ASSIGNMENT:
Please, without any pictures, transcribe the lines from the one holding "Open the 5元券 coupon gift item link" to the end of the listing, both ends included.

DATA FOR THIS TASK:
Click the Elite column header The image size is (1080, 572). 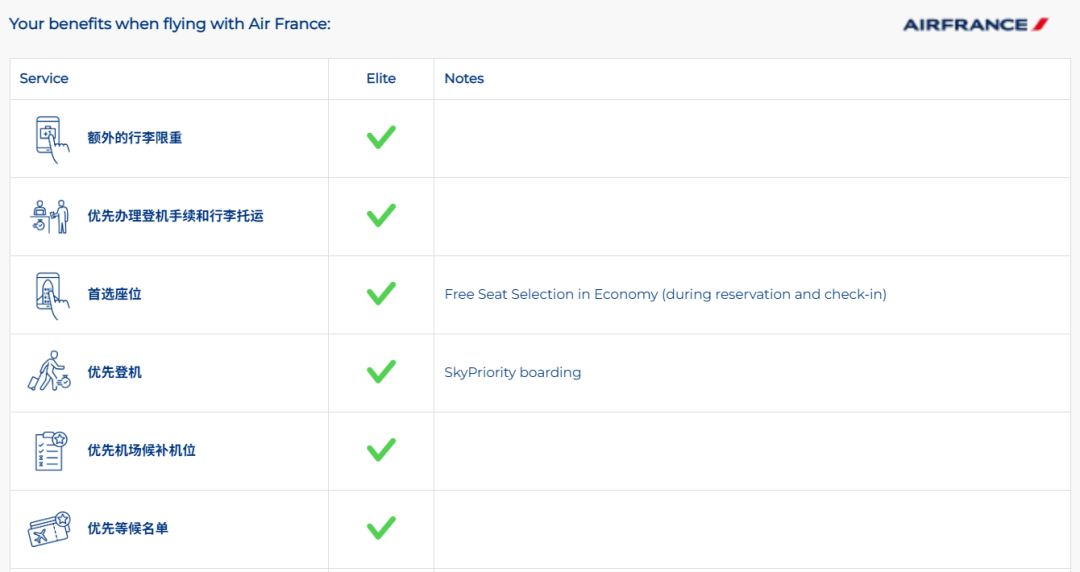click(381, 79)
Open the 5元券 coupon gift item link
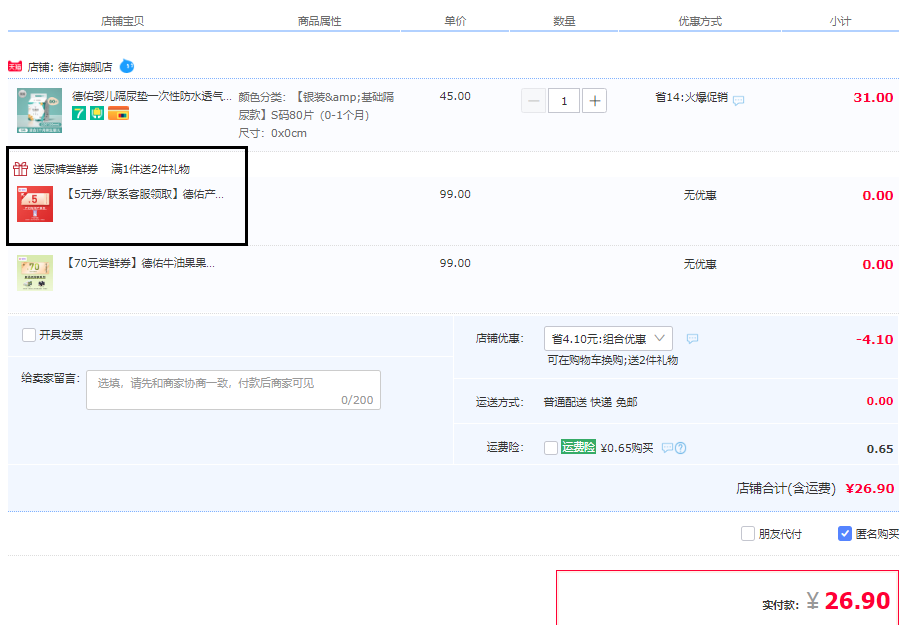This screenshot has width=904, height=625. 145,194
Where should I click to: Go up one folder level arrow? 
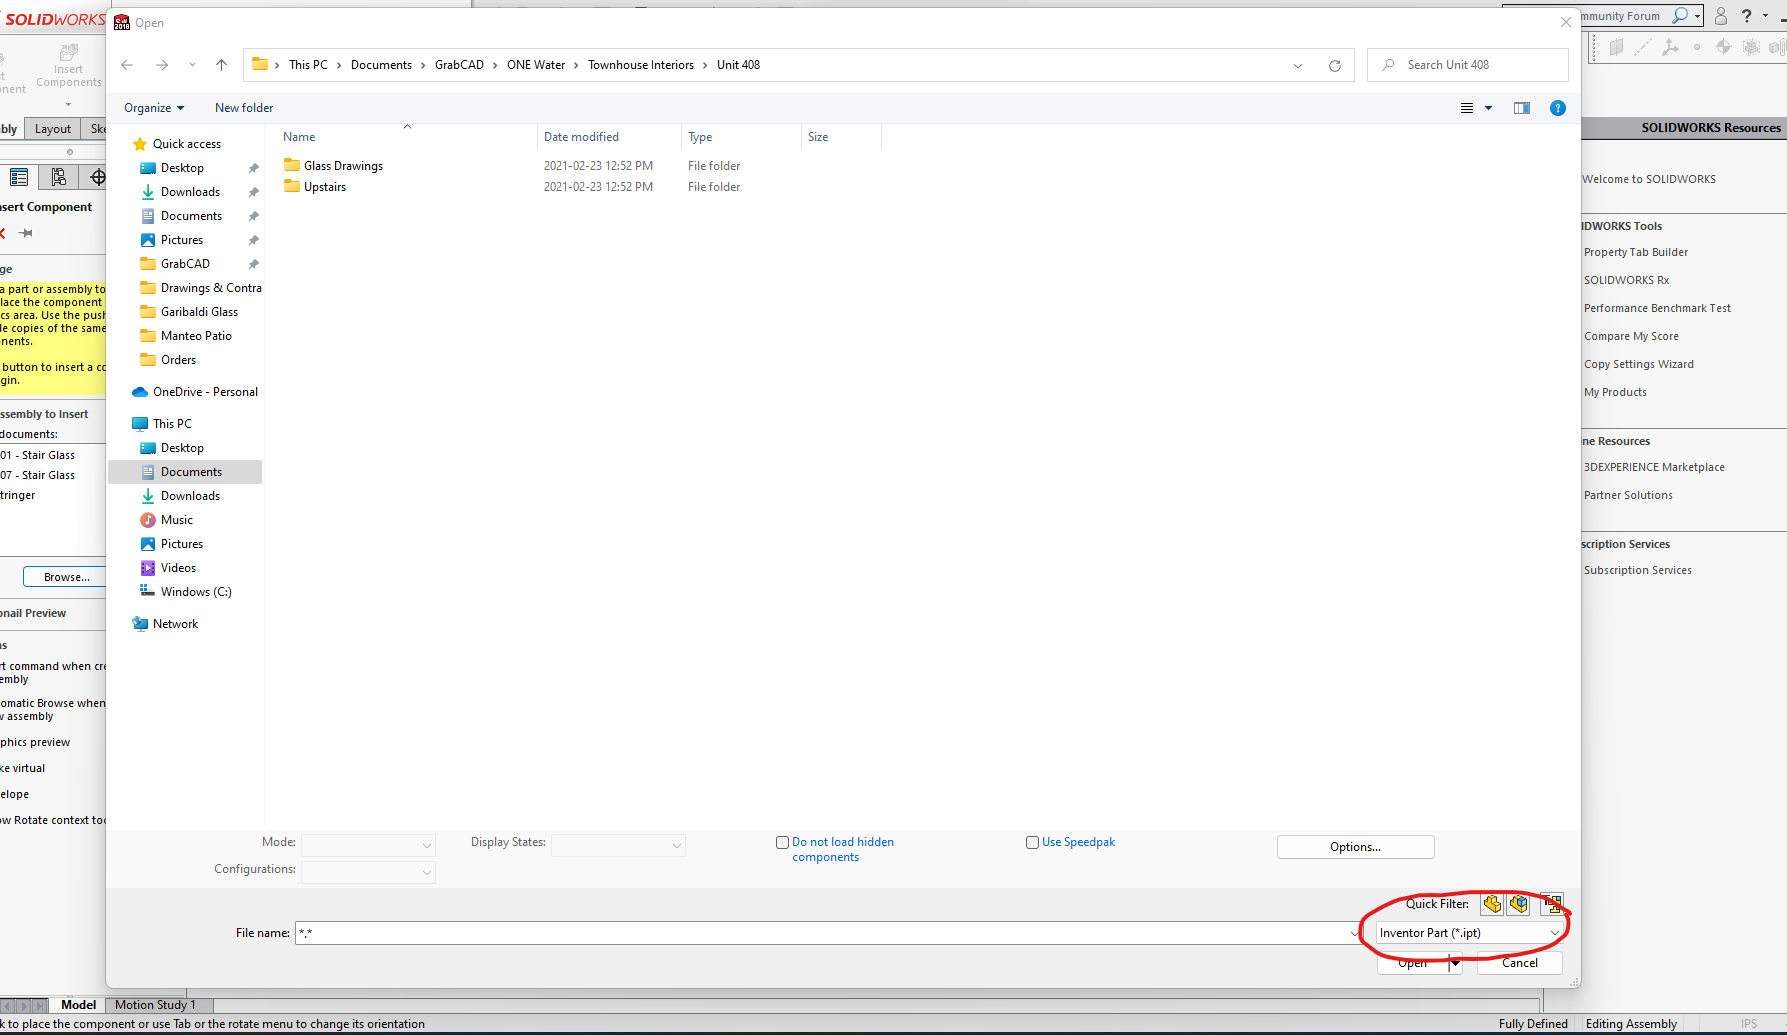221,65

TASK RESULT:
Open the 5元券 coupon gift item link
This screenshot has width=904, height=625. 145,194
Where should I click to: Go up one folder level arrow? 
221,65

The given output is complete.